■ Text section:
++++++++
Sandra Jean Smith v. United States

ORDER

The opinion filed May 1, 1991, and appearing at 932 F.2d 791 (9th Cir.1991) is withdrawn.

The panel has voted unanimously to deny the petition for rehearing. Judges Fletcher and Fernandez have voted to reject the suggestion for rehearing en banc, and Judge Goodwin so recommends.

The full court has been advised of the suggestion for rehearing en banc. An active judge requested a vote on whether to rehear the matter en banc. The matter failed to receive a majority of the votes of the nonrecused active judges in favor of en banc consideration. Fed.R.App.P. 35.

The petition for rehearing is DENIED and the suggestion for rehearing en banc is REJECTED.

GOODWIN, Circuit Judge:

Sandra Jean Smith appeals the Rule 12 dismissal of her Federal Tort Claims Act (FTCA) action for the wrongful death of her husband. Smith’s action alleged negligent acts or omissions by the United States in Antarctica. The district court dismissed her claim under the “foreign country” exception to the statute. Smith v. United States, 702 F.Supp. 1480 (D.Or.1989). We affirm.1

I

“The United States, as a sovereign entity, is immune from suit unless it has consented to be sued.” Cominotto v. United States, 802 F.2d 1127, 1129 (9th Cir.1986) (citing United States v. Mitchell, 463 U.S. 206, 212, 103 S.Ct. 2961, 2965, 77 L.Ed.2d 580 (1983)). Under the FTCA, the United States has consented to be sued for tort damages “caused by the negligent or wrongful act or omission of any employee of the Government_” 28 U.S.C. § 1346(b) (1982). The FTCA, however, is a limited waiver of sovereign immunity under which certain categories of torts are specifically excluded. See Grunnet v. United States, 730 F.2d 573, 574-75 (9th Cir.1984); 28 U.S.C. § 2680 (listing fourteen exceptions to section 1346(b)). Courts are without jurisdiction over any excluded claim. See Cominotto, 802 F.2d at 1129.
++++++++
■ Data segment:

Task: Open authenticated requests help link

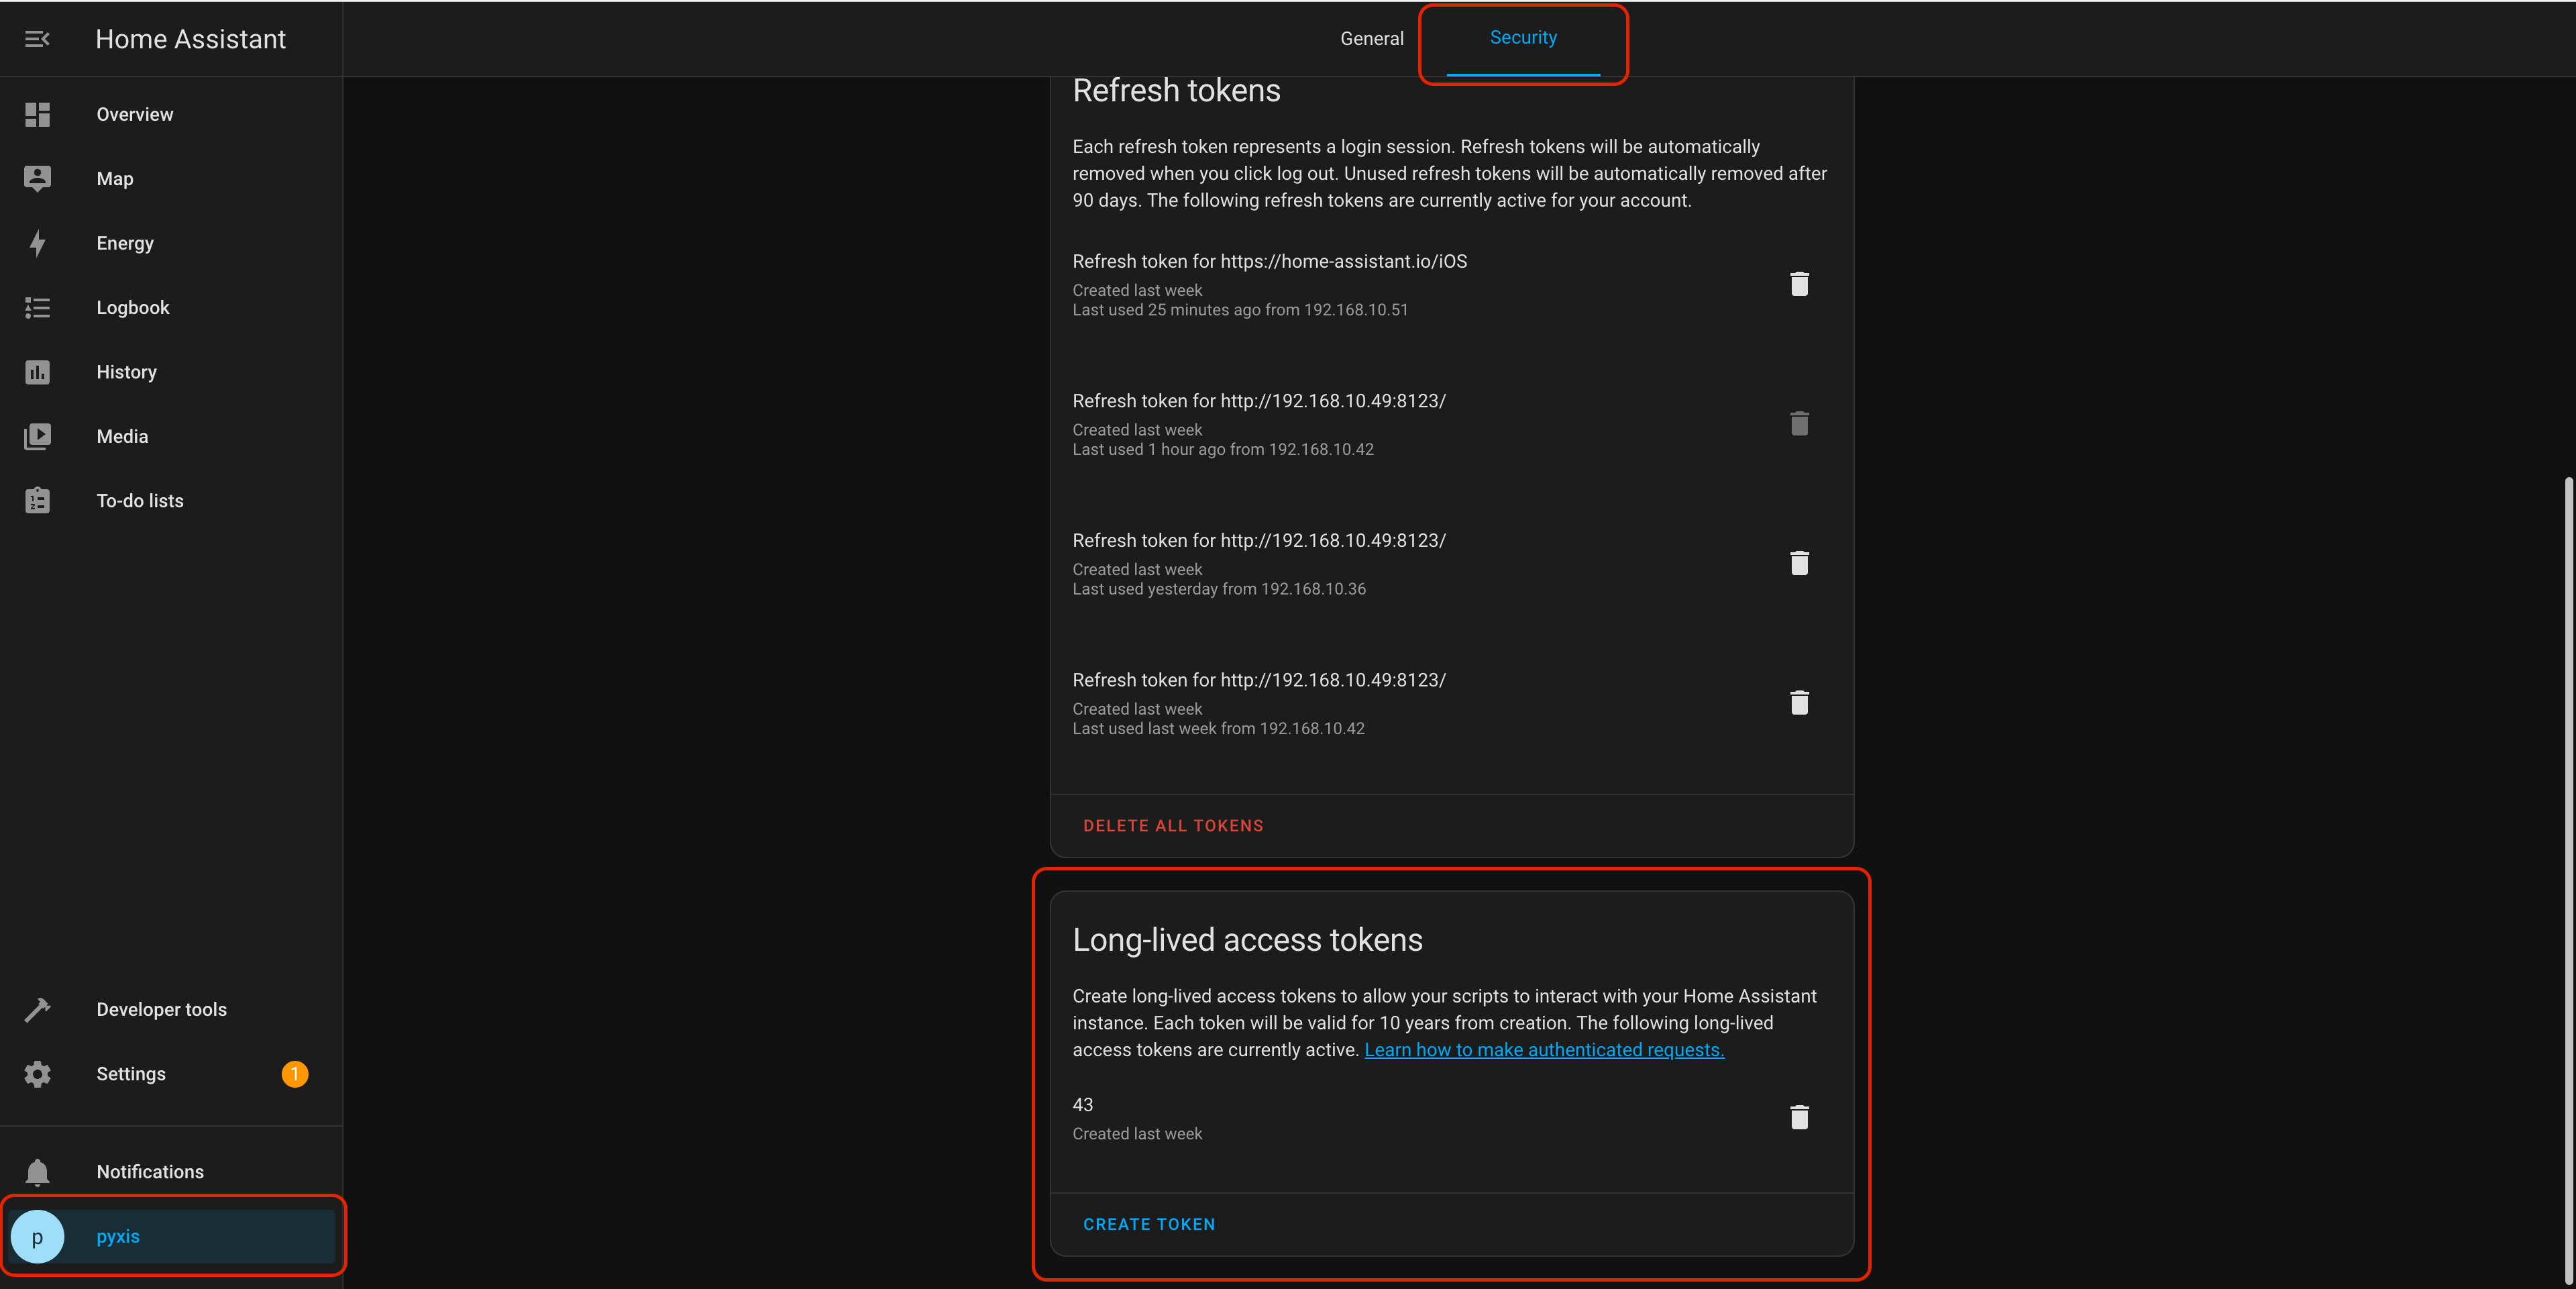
++++++++
■ Required work:
In the court order on Sandra Jean Smith's lawsuit, under which exception did the district court dismiss her claim?

■ Response to this exercise:
The "foreign country" exception to the Federal Tort Claims Act.